21 May What is a budgeted balance sheet?
Posted at 09:48h in 0 Comments
A budgeted balance sheet is an estimate of a company’s balance sheet at some future date. A projection is made for each account that appears in the balance sheet based on the company’s plans for the year. The accuracy of a budgeted balance sheet depends on the correctness of the assumptions that are used in the budgeting process.
At the end of every year, companies prepare their financial projections for the next period. This exercise involves budgeting for:
What does budgeted balance sheet mean?
- Manufacturing costs
- Raw material costs
- Employee costs
After the entire budgeting exercise is over, the final step is the preparation of the budgeted balance sheet. It provides the management of a company with an idea of what the company’s balance sheet will look like at the end of the next accounting period.

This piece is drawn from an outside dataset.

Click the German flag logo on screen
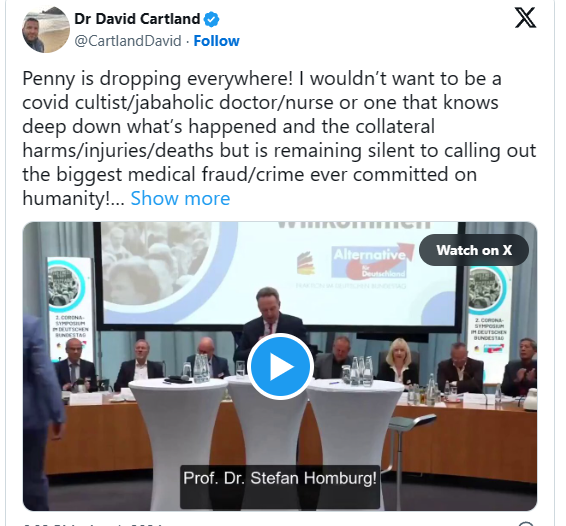 306,264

A review of the budgeted balance sheet may reveal that the company’s plans for the next year may not be in its best interests. For example, if a business is planning to raise a large amount of debt to finance its expansion plans, it may result in the debt to equity ratio shooting up to an unacceptable level.
A budgeted balance sheet allows the management to carry out a reality check and take corrective action if it is required.
Johnson Engineering, an automotive parts manufacturer is preparing its budget for the next year. This is a time-consuming exercise as it involves preparing a projected income statement and estimates for the next 12 months for:
Example of a budgeted balance sheet
- Cash balances at the end of each month.
- Inventory balances (raw materials and finished goods).
- Machinery and equipment balances.
- Accounts payable.
- Common stock.
- Retained earnings.
Johnson Engineering follows the practice of preparing the budgeted balance sheet on a monthly basis. This ensures that the management is in a position to review the company’s financial position on a consistent basis.
The budgeted balance sheet presents a complete picture of a company’s assets, liabilities, and shareholder’s equity. It estimates a company’s financial position at a future date and helps the management to take corrective steps during the course of the year.